Leif Farquharson, attorney and partner at Graham, Thompson & Company, which acts for BPC, in a November 30, 2020, letter to Fred Smith QC, the activists' attorney, argued that the Judicial Review application would "fail at the first hurdle because your clients do not have any arguable case, still less a strongly arguable case".
He added: "Even if there were merit in the proposed grounds for Judicial Review, the claim is long out of time and there is no good reason for an extension..... The grounds for your threatened application first arose on February 25, 2020, when the minister made his decision. The decision was publicised at the time.

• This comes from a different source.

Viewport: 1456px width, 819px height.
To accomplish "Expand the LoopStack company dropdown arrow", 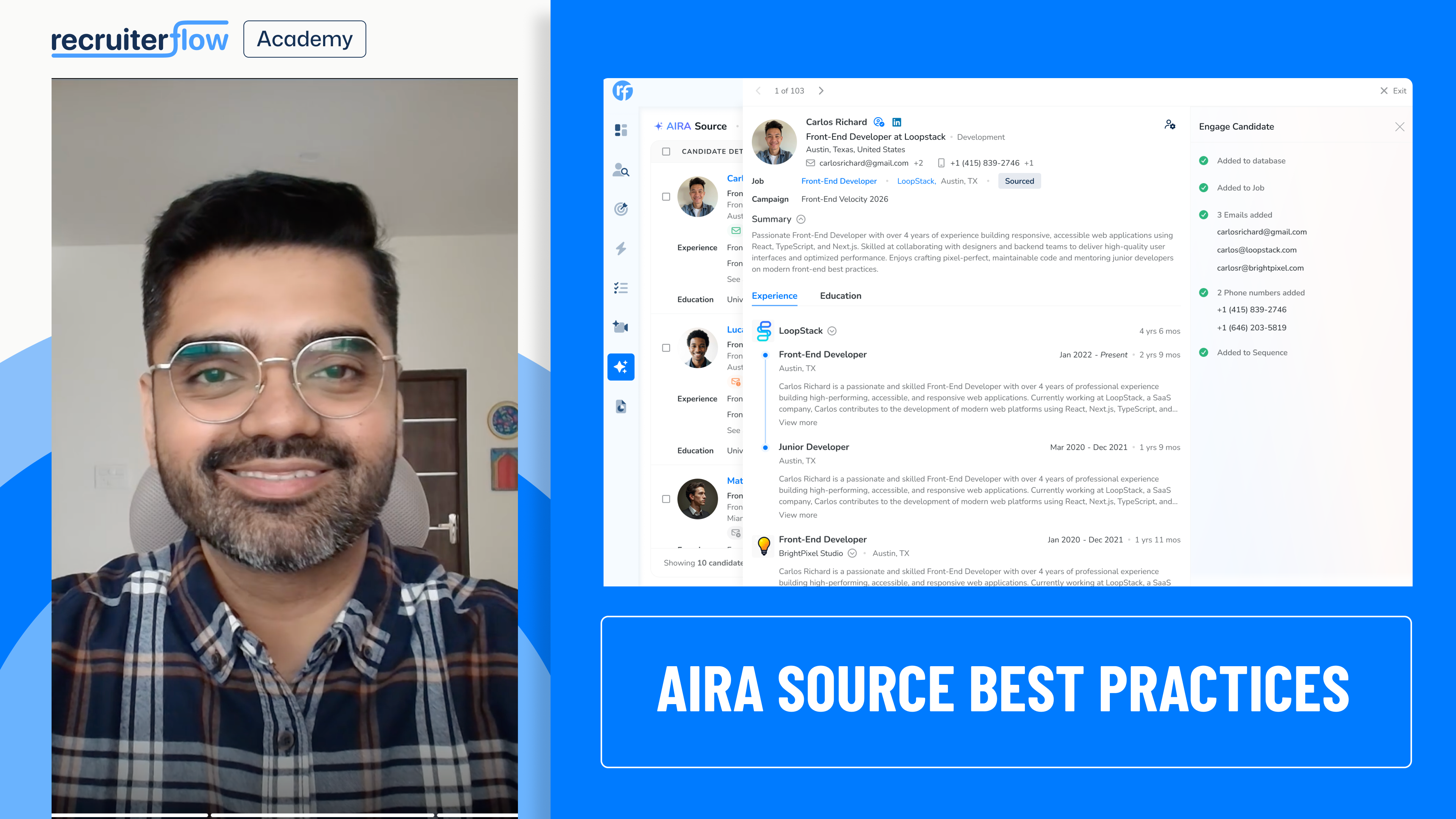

"BPC relied on the decision. Since February 25, 2020, BPC has entered into dozens of contracts with a variety of well service companies and consultants. A total of $9.1m has been incurred or contracted by BPC following receipt of the EA on February 27, 2020. In addition, its bankers, shareholders and others have relied upon the unchallenged grant of the EA in making economic decisions."
Arguing that the activists have "plainly no good reason" for the delay in launching Judicial Review proceedings, Mr Farquharson added: "In those circumstances, BPC is entitled to rely on the EA and the proposed claim is doomed to fail."
The Minnis administration's position on oil exploration in Bahamian waters has never been clear, as it has always hidden behind the argument that its hands have been bound legally by the agreements entered into by its predecessors.
The opposition Progressive Liberal Party (PLP), some of whose leading members have connections to BPC, when last in office took the stance that once exploratory drilling confirmed the presence of commercial quantities of oil the matter would be turned over to the Bahamian people for a referendum on whether the country should permit production
Former prime minister, Perry Christie, for a time served as a consultant to BPC when in opposition. And Davis & Co, the law firm of current PLP leader, Philip Davis, acted as BPC's attorneys when it first came to The Bahamas although it no longer serves in this capacity. Mr Davis has recently indicated his backing for exploratory drilling.
Senator Jobeth Coleby-Davis, who is seeking the party's nomination for the Elizabeth constituency for the upcoming election, is also BPC's in-house attorney.